KUTIPAN BACAAN:

-------------------------

Dalam kondisi ini, masing-masing dalil nash memiliki dua sisi permasalahan.  Dari satu sisi, dalil pertama menunjukkan makna amm, sedangkan dalil kedua menunjukkan makna khash. Dan dari sisi yang lain, dalil yang pertama menunjukkan makna khash, sedangkan dalil yang kedua menunjukkan makna amm. Maka dalam hal ini, kedua dalil saling mentakhshish. Dengan makna khashnya, dalil pertama mentakhshish terhadap keumuman dalil kedua. Begitu pula dengan makna khashnya, dalil kedua mentakhsish terhadap keumuman dalil pertama. Hal ini memungkinkan jika adanya saling takhsish. Jika tidak, maka diberlakukanlah tarjih (Afandi, 2013: 195).

Menurut para ulama’ ushul fiqih, cukup banyak metode yang bisa digunakan untuk mentarjihkan dua dalil yang bertentangan apabila tidak mungkin dilakukan melalui cara al-jam’u baina at-ataufiq dan nasakh. Namun cara pentarjihan tersebut dapat dibagi dalam dua kelompok yaitu:
1.      Tarjih baina an-nushush
Tarjih ini dibagi menjadi beberapa bagian yaitu :
a.       Tarjih ditinjau dari segi sanad
1)      Hendaklah dipilih sanad yang banyak rawinya dari pada yang sedikit.
2)      Hendaklah dipilih rawi-rawinya yang ahli fiqh dari pada yang bukan.
3)      Hendaklah dipilih rawi-rawi yang banyak  hafalannya.
4)      Hendak dipilih rawi yang ikut serta dalam sesuatu kejadian yang diceritakannya karna ia lebih mengetaui.
5)      Hendaklah dipilih hadis atau riwayat yang diceritakan.
6)      Hendaknya dipilih rawi-rawi yang banyak bergaul dengan Nabi saw.
b.      Tarjih ditinjau dari segi matan hadis
Untuk memilih mana matan yang lebih kuat dari pada lainnya, ada beberapa jalan sebagai berikut:
1)      Hendaklah dipilih mana matan yang bermakna hakikat dari pada majaz.
2)      Hendaklah memilih yang isinya khash dari pada yang umum.
3)      Hendaklah dipilih yang menunjukkan pada maksud dua jalan daripada satu jalan.
4)      Hendaklah mendahulukan yang mengandung larangan dari pada suruhan.
5)      Hendaklah mendahulukan yang mengandung perinyah dari pada kebolehan.
6)       Hendaklah mendahulukan yang mengandung isyarat hukum dari pada tidak.
c.       Tarjih ditinjau dari segi isi hadis
1)      Mendahulukan isi yang mendekati ihtiath (berhati-hati).
2)      Mendahulukan yang menetapkan hukum dari pada yang meniadakannya (al-mutsbit ‘alan naïf).

-------------------------

DATA TERKUMPUL:
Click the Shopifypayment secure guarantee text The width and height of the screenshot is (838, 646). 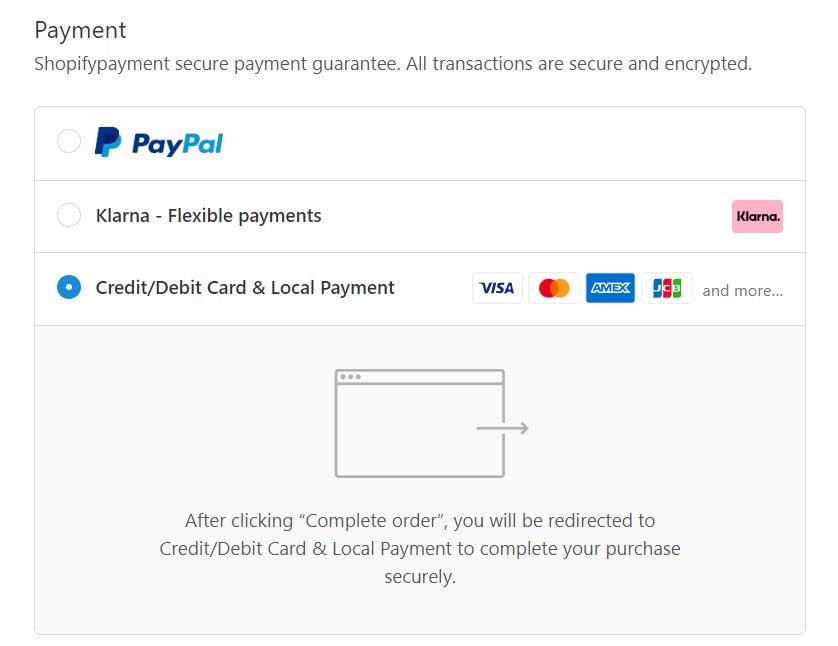point(392,64)
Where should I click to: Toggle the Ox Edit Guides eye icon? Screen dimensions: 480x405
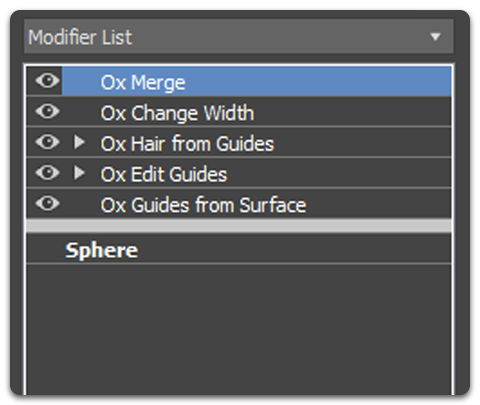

-------------------------

SOAL TERTULIS A:
Jawablah pertanyaan berikut berdasarkan kutipan bacaan tentang tarjih.
(i) Apa yang diberlakukan jika tidak mungkin adanya saling takhsish?
(ii) Menurut para ulama' ushul fiqih, cara pentarjihan dapat dibagi dalam berapa kelompok?
(iii) Dalam tarjih ditinjau dari segi matan hadis, mana yang didahulukan: yang mengandung larangan atau yang mengandung suruhan?
SOAL TERTULIS B: Tuliskan ulang dengan tepat bagian kutipan bacaan tentang tarjih, mulai dari "5)      Hendaklah dipilih" sampai dengan "dari pada kebolehan.".

JAWABAN SOAL A:
(i) Tarjih.
(ii) Dua kelompok.
(iii) Yang mengandung larangan.

JAWABAN SOAL B:
5)      Hendaklah dipilih hadis atau riwayat yang diceritakan.
6)      Hendaknya dipilih rawi-rawi yang banyak bergaul dengan Nabi saw.
b.      Tarjih ditinjau dari segi matan hadis
Untuk memilih mana matan yang lebih kuat dari pada lainnya, ada beberapa jalan sebagai berikut:
1)      Hendaklah dipilih mana matan yang bermakna hakikat dari pada majaz.
2)      Hendaklah memilih yang isinya khash dari pada yang umum.
3)      Hendaklah dipilih yang menunjukkan pada maksud dua jalan daripada satu jalan.
4)      Hendaklah mendahulukan yang mengandung larangan dari pada suruhan.
5)      Hendaklah mendahulukan yang mengandung perinyah dari pada kebolehan.